There were many reasons/justifications for the private facilities being the key destinations for the second-trimester abortion. Some of which includes:
Poor treatment vs referral and care-seeking facility choices
Some study participants, particularly those from private clinics were of the opinion that abortion care seekers do not receive fair treatment in public hospitals. Thus, mid-level providers prefer private to public hospitals in referring their clients who need hospital or physician attention. In explaining referral facility choice, a midwife indicated that, ‘……we refer them to a private hospital that we collaborate with to help because the public hospitals that we know don’t treat our clients well as most of the time they humiliate them and drive them away to go and give birth’ (Midwife, NGO facility).
Awareness of limitations and referral
Abortion care providers are aware of the potential complication of second-trimester abortion but have different approaches to mitigating the challenge. Some are not willing to assist second-trimester abortion care seeker even with referrals. …..I limit myself to only the first trimester; I don’t refer clients seeking second-trimester abortion services to avoid possible complications they may suffer (Midwife, public facility).

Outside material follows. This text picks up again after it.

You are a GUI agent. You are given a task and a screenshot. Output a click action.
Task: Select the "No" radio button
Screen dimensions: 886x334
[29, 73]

Some held contrary views and are more sympathetic. ...although I have a conscientious objection to second-trimester abortion, I believe that if we don’t do it, some quacks will do it unsafely and the complications will come back to me so 1 try to refer the clients to a place where I’m sure they can have safe services’(Midwife, maternity home). Another provider indicated ‘…we refer our clients to sister private hospitals where we know the service is provided’ (Midwife, Private hospital).
Some think the services should be limited to physicians ---‘.Second-trimester abortion should only be done in a specialist facility and by a trained medical officer; so it is very dangerous and criminal for it to be done outside a well-resourced hospital by a non-medical practitioner’ (Medical officer, private hospital).